I’m writing this just a few hours after learning that Robin Williams is dead. Bear with me…I am stunned — this is almost unbelievable.. This is such sad news that everyone is stunned…It’s almost a national grief. There are countless expressions of shock and sorrow. He was a great talent and will be missed — missed now when he (and his talent) is needed so desperately.
We only knew him through his public life and his performances. In his personal and most private life he was clearly not the same person. It is very early but it is widely assumed and reported that his death was suicide. He suffered from depression and was not able to overcome the darkness that obscured everything else. And yet he had so much talent. It is a mystery to me how the inner demons can inspire and fuel such great talent and artistry. He is not the only one….there are many examples of talented people who were privately (or sometimes publicly) tormented.
Another similar comedian, Jonathan Winters suffered from bipolar disorder and was institutionalized on two occasions. He is quoted as saying: “These voices are always screaming to get out… They follow me around pretty much all day and night.”
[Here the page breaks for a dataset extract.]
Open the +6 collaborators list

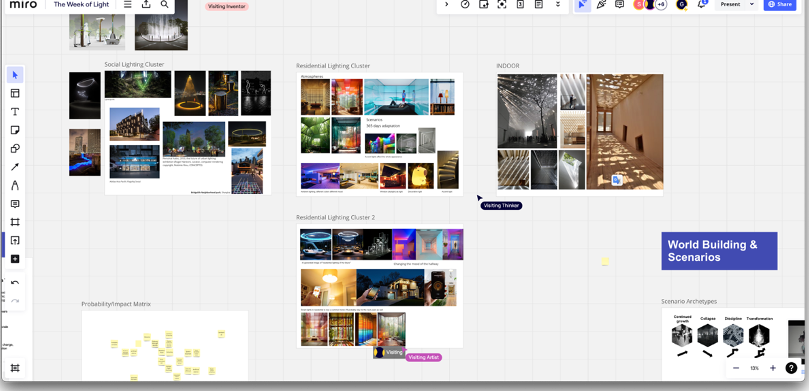[661, 4]

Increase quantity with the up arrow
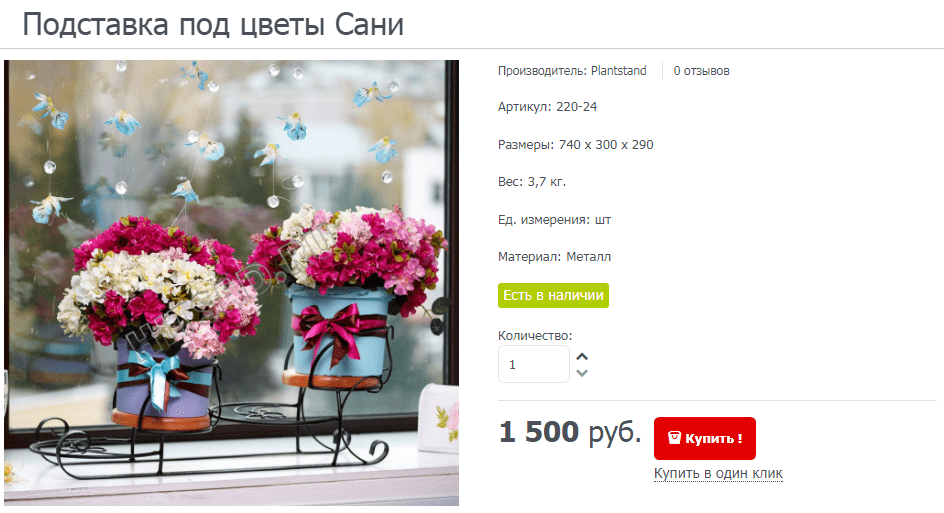point(582,356)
Winters somehow managed to control his demons. The Black Box of depression consumed Robin Williams. We wonder how this could happen. Surely, we think, if you or I or somebody had gotten to him today during his darkest time we could have made a difference. Sadly, it doesn’t seem to work that way. Depression is private space where a person is totally alone….maybe even in a crowd of closest friends. I have never suffered from that kind of depression. I only flirted with it. I’ve been depressed, especially after my wife died. Profound grief is not the same as depression but I maybe can see some parallels and, yes, a person can die from grief. After a while it becomes almost a steady companion…not a friend but a familiar something that is always there, almost like a shadow but with a voice.
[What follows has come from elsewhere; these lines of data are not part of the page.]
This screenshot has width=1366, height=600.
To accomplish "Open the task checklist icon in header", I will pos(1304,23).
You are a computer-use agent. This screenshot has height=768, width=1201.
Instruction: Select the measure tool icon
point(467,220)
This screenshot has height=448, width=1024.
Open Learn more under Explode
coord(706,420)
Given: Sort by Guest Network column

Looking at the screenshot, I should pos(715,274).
People suffer from grief and seem to get over it. Deep depression is not so easy to escape. There are pills and counseling but medication seems to make things different….not always better. Counseling might work for some but not others. The Black Box is hard to break out of and I wonder if in depression, as in grief, it becomes sort of a companion — a familiar presence that a person can almost bond with — in an unhealthy way. The strength of that bond might determine the outcome.
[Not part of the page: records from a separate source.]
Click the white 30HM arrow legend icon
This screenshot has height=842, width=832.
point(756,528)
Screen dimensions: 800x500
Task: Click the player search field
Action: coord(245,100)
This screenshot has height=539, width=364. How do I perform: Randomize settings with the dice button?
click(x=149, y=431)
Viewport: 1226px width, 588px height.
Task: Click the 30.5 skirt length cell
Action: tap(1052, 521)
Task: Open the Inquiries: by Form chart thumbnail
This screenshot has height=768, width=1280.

You know, commercial airplanes have a black box that memorizes and records things that can help explain what goes wrong or how things happen in flight. We hear about them usually in crash investigations but they are there, on the job, in every flight. Wouldn’t it be nice if we had an internal black box that would allow us to inspect our own personal and private “flight” to see where things seem to be going wrong and make a course correction? Sadly, we don’t.
I wonder if a Van Gogh or a similarly tormented artist would give up the demons if it meant the end of their talent. I have an acquaintance who prefers not to take their medication because they like the slightly demonized self better than the medicated one. So many talented people have succumbed to one addiction or another. Would their stars shine less bright if they didn’t have the demons? I would not wish that on anyone….I’d gladly take the slightly dimmer world if it meant they could be healthy and break out of the Black Box.